Une salle de spectacle est un espace construit, architecturé, organisé traditionnellement en deux espaces qui se font face, opposant d’un côté les regardants, le public, et de l’autre, les regardés. Elle est le plus souvent sédentaire et urbaine même si elle peut également être éphémère et itinérante comme les chapiteaux de cirque ou les baraques de foire.

Dans une salle, le public est, dans une certaine mesure, immobile et captif, enchaîné même, si l’on se réfère aux spectateurs de la caverne de Platon, premier public d’un spectacle de projection. Elle est aussi un lieu collectif : la salle rassemble, bien que depuis le XXe siècle les représentations de spectacles n’aient plus forcément besoin de la salle. Que l’on évoque un spectacle vivant où les artistes sont sur la scène comme pour le théâtre, l’opéra et la musique ou bien les spectacles de projections avec reproduction sur écran comme pour le cinéma, les salles de spectacle n’ont cessé de changer, suivant les modes esthétiques et les évolutions techniques de leur époque, s’adaptant aux contraintes économiques et aux différentes pratiques des spectateurs.

 

Les salles de théâtre

Les évolutions des salles de spectacles ont concerné en premier lieu le théâtre. Trois grands moments et solutions ont particulièrement marqué son histoire et son esthétique : l’Antiquité, le théâtre élisabéthain et la scène italienne.
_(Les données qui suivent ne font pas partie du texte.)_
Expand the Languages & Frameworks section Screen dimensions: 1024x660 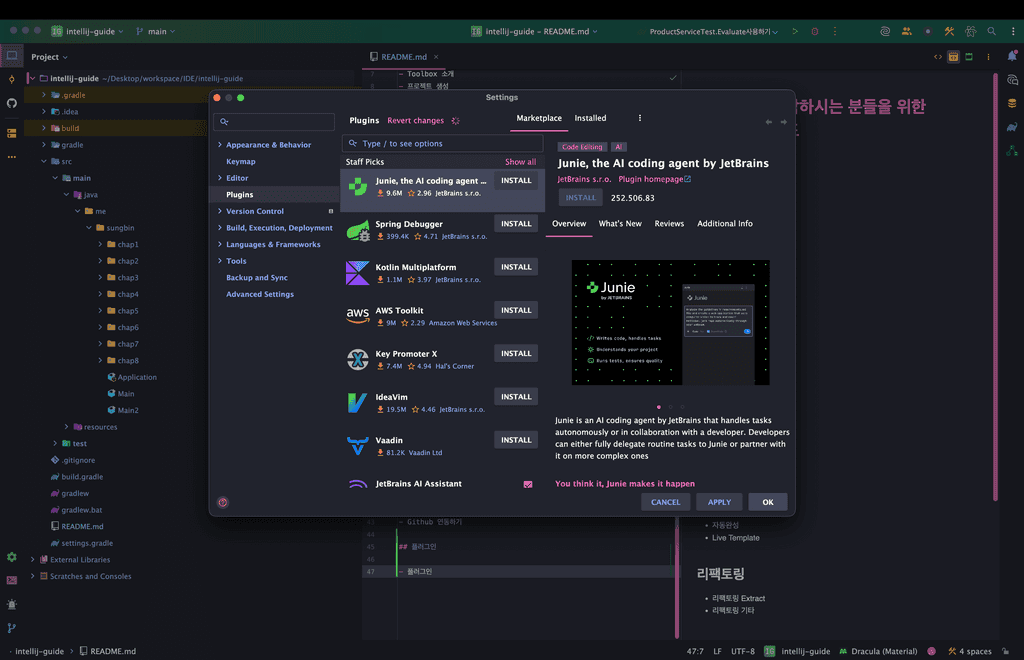pos(220,244)
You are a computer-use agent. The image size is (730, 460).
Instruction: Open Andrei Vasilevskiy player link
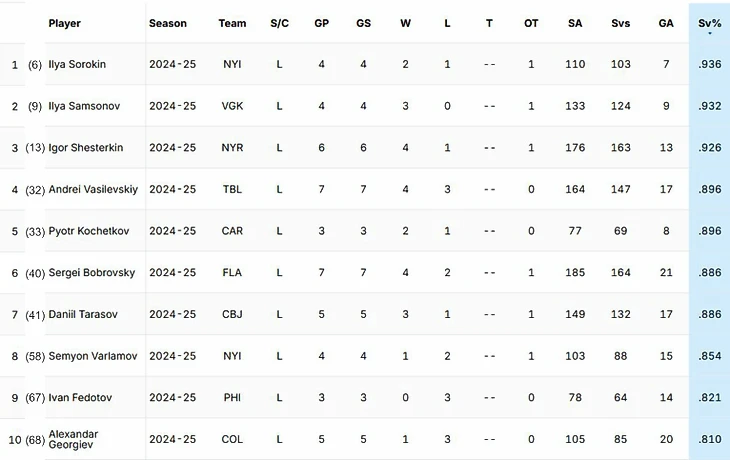[93, 189]
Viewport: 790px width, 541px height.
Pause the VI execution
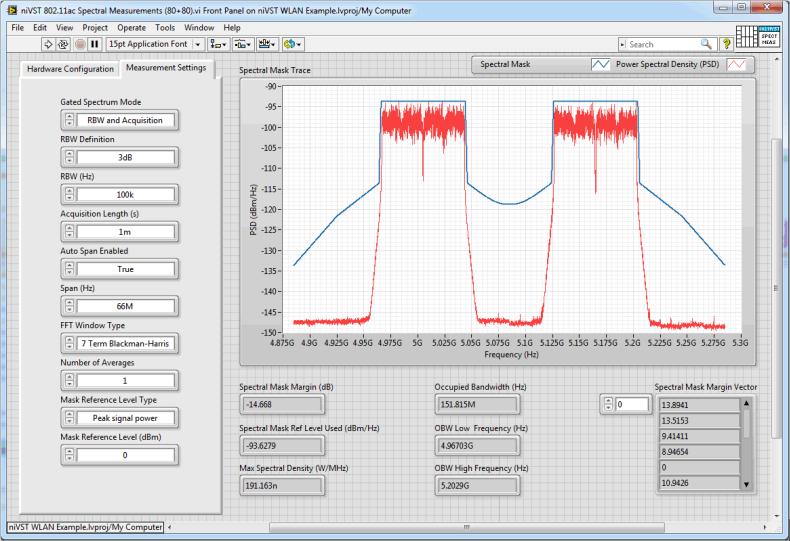tap(97, 44)
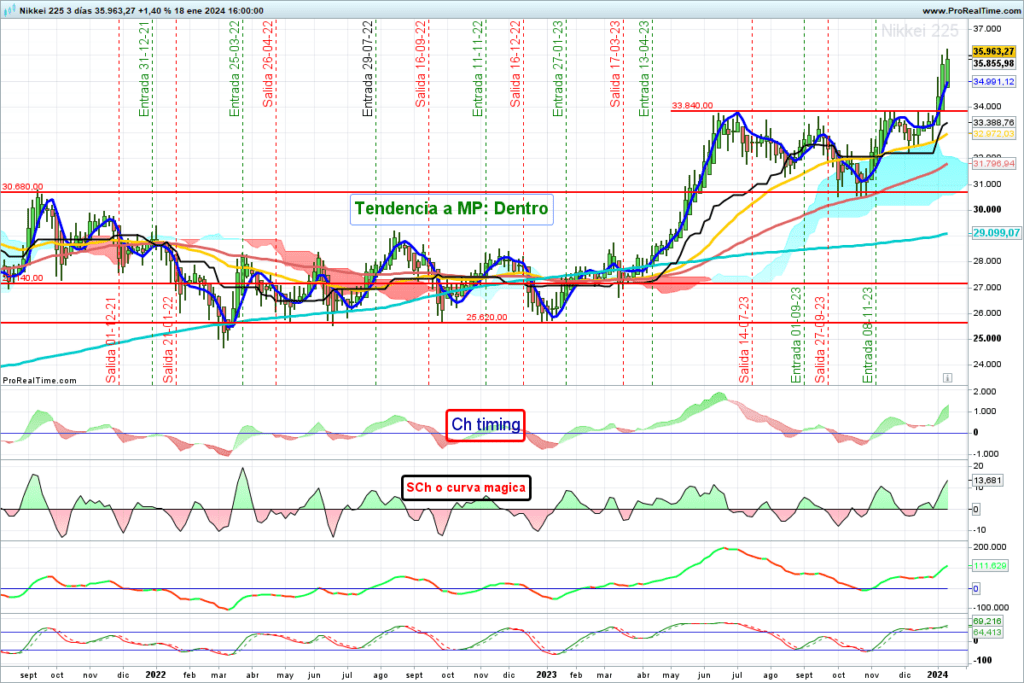
Task: Select the 'Salida 14-07-23' marker
Action: pos(744,340)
Dans l’Antiquité, le théâtron signifie le « lieu d’où l’on regarde », la place du spectateur, c’est-à-dire les gradins disposés de manière circulaire à 240° autour d’une scène centrale où se produisent les acteurs. Le théâtre antique est un spectacle de plein air et la scène est nue. Au Moyen Âge, le théâtre de tréteaux est aussi un spectacle d’extérieur prenant souvent place dans des lieux populaires comme la place du marché. Cette proximité avec les spectateurs apporte une nouveauté : si un espace est bien dévolu au public, de l’autre côté de la place, celui-ci peut aussi se déplacer au milieu des comédiens, brisant ainsi la séparation entre le public et la scène. La construction des premiers théâtres va permettre aux troupes de comédiens professionnels de se constituer et de commencer à utiliser des décors charpentés et une machinerie à laquelle il n’était pas possible d’avoir recours dans le théâtre d’extérieur.

Dans l’Angleterre de la reine Elisabeth, le théâtre se joue dans des salles construites à ciel ouvert, le fameux O de bois où seront représentées les pièces de Shakespeare, à la lumière du jour, propice à l’interaction entre comédiens et spectateurs : les comédiens s’adressent souvent directement au public, celui-ci réagit par ses rires et ses invectives.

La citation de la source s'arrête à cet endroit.